Challenge: Copy the following material verbatim, line for line.

Stored data:
## start

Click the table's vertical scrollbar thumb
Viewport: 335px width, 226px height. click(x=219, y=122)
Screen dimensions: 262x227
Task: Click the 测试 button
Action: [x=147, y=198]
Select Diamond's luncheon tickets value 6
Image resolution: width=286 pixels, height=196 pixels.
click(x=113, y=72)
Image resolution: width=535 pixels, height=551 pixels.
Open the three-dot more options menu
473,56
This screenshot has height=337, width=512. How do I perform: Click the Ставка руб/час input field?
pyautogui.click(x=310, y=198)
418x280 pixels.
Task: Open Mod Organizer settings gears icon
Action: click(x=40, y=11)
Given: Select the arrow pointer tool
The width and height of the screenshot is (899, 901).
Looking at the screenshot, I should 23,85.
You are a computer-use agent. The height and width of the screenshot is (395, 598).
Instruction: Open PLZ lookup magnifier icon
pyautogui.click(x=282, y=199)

## end

The completed task:
Click the table's vertical scrollbar thumb
Viewport: 335px width, 226px height. click(x=219, y=122)
Screen dimensions: 262x227
Task: Click the 测试 button
Action: [x=147, y=198]
Select Diamond's luncheon tickets value 6
Image resolution: width=286 pixels, height=196 pixels.
click(x=113, y=72)
Image resolution: width=535 pixels, height=551 pixels.
Open the three-dot more options menu
473,56
This screenshot has height=337, width=512. How do I perform: Click the Ставка руб/час input field?
pyautogui.click(x=310, y=198)
418x280 pixels.
Task: Open Mod Organizer settings gears icon
Action: click(x=40, y=11)
Given: Select the arrow pointer tool
The width and height of the screenshot is (899, 901).
Looking at the screenshot, I should 23,85.
You are a computer-use agent. The height and width of the screenshot is (395, 598).
Instruction: Open PLZ lookup magnifier icon
pyautogui.click(x=282, y=199)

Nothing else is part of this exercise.